··· Data shown ···
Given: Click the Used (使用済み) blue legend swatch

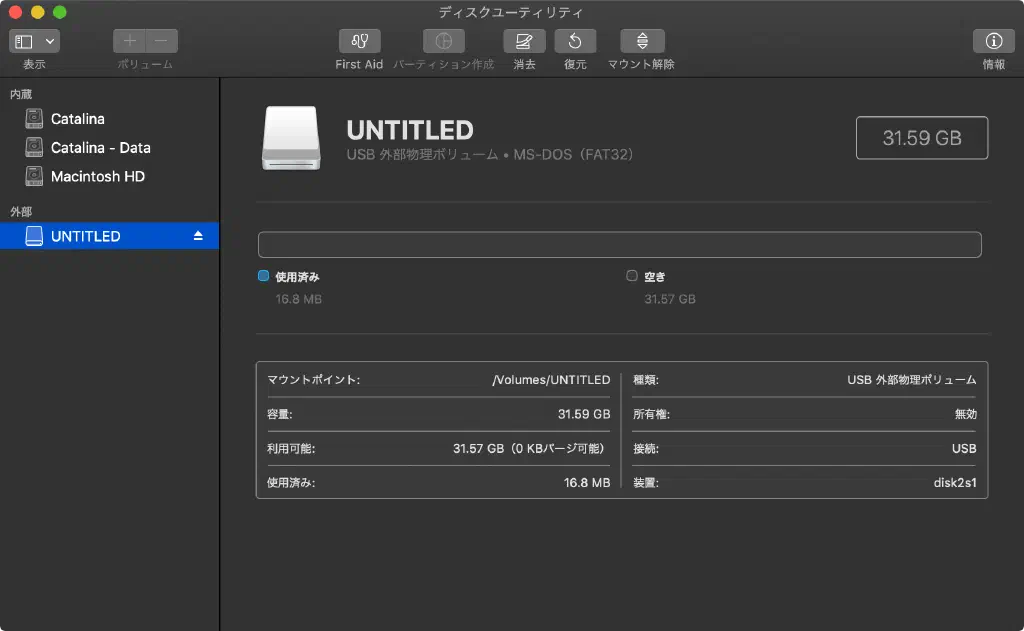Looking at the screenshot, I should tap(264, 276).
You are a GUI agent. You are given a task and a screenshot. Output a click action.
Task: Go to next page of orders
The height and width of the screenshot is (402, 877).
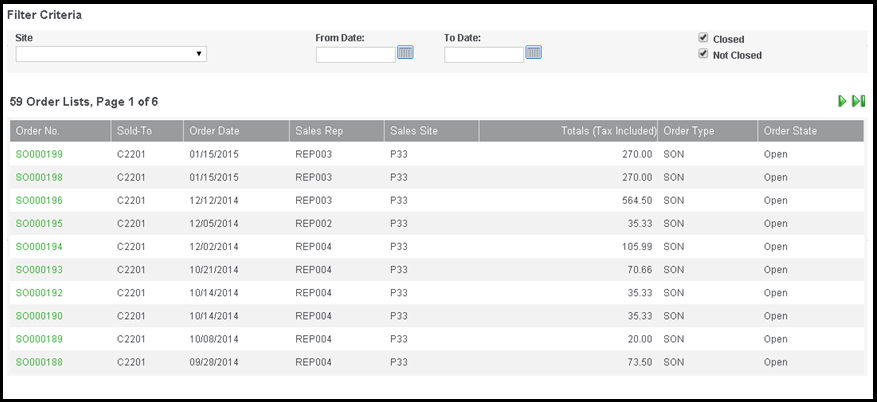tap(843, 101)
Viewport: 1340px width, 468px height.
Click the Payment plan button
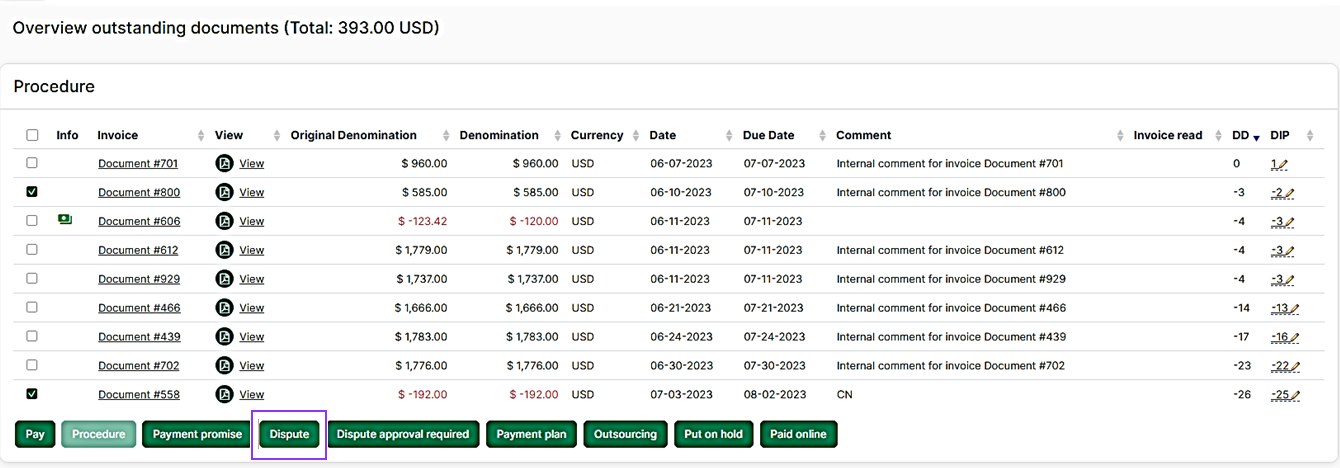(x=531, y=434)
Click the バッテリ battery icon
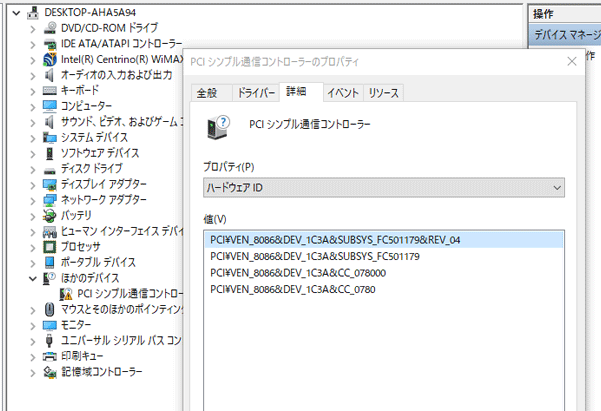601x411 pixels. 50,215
···
··· Data shown ···
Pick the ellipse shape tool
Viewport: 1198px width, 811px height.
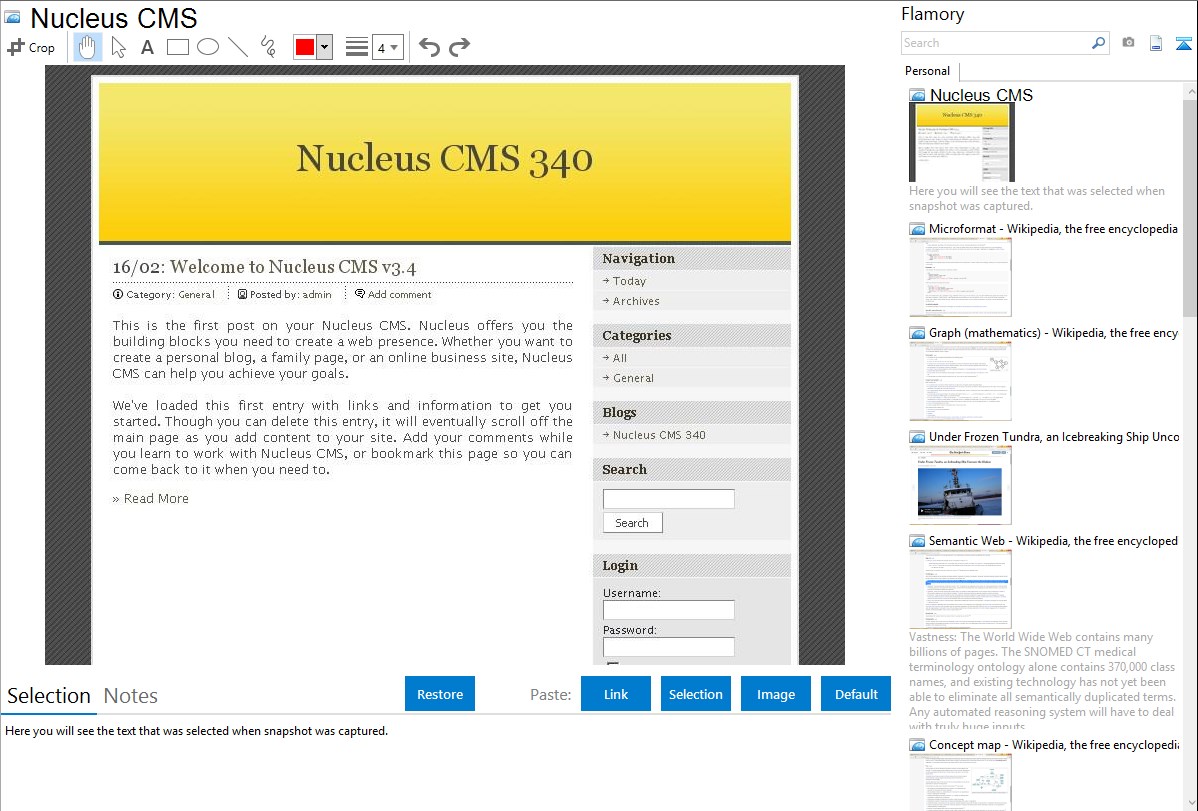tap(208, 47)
···
··· Data shown ···
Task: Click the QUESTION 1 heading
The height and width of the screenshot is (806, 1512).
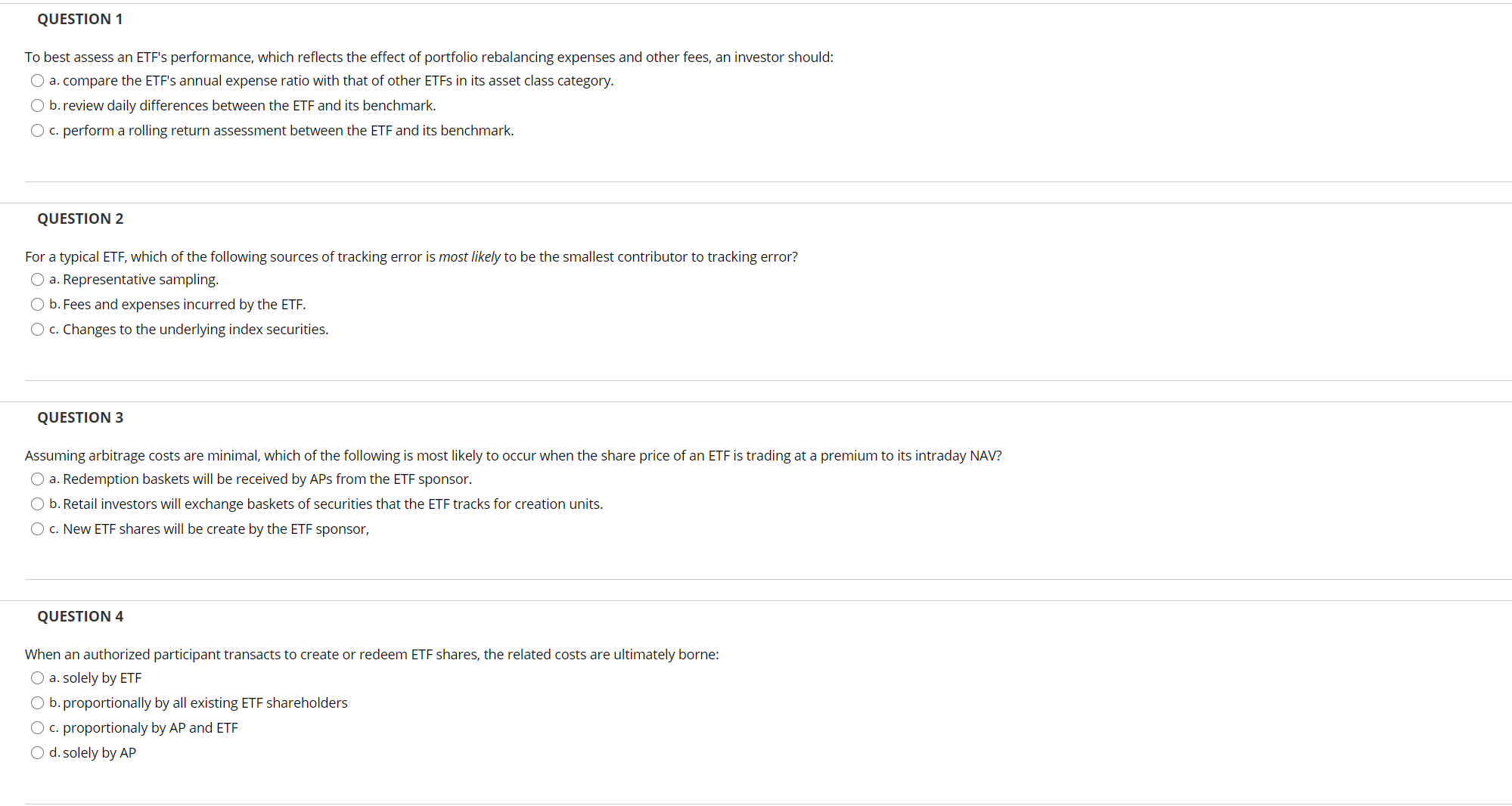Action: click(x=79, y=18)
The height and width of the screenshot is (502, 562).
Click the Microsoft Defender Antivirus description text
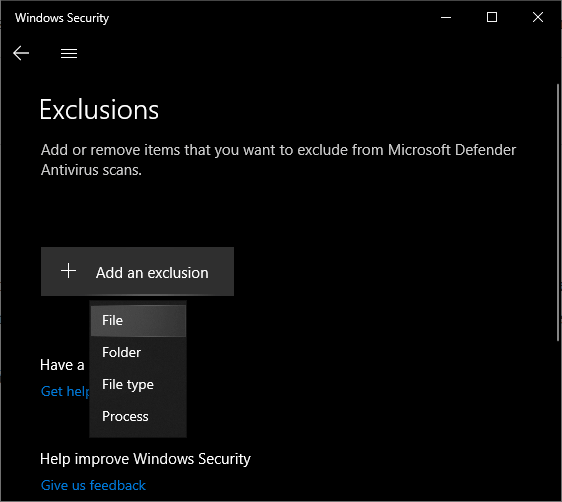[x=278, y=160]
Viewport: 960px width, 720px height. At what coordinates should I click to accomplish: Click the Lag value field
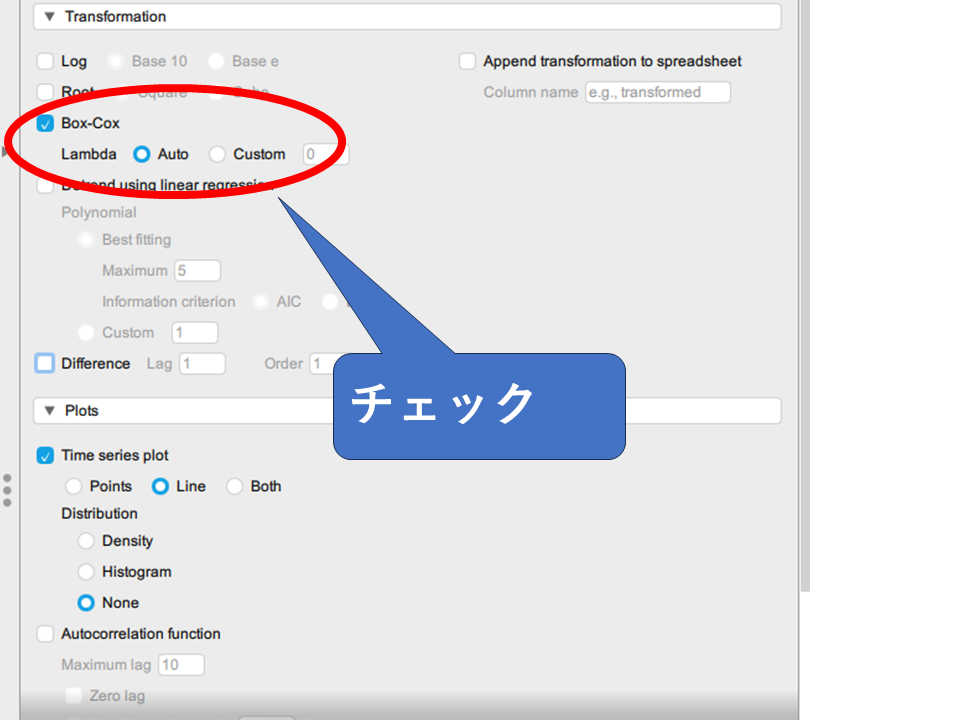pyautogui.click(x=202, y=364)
···
## Assigned task
Look above for the line containing "Given: Click the", then copy exactly from it through the line containing "Task: Go to next page of orders", keeping both and leaving out pictures. Add nothing else.

## Response to the task
Given: Click the Used (使用済み) blue legend swatch

Looking at the screenshot, I should tap(264, 276).
You are a GUI agent. You are given a task and a screenshot. Output a click action.
Task: Go to next page of orders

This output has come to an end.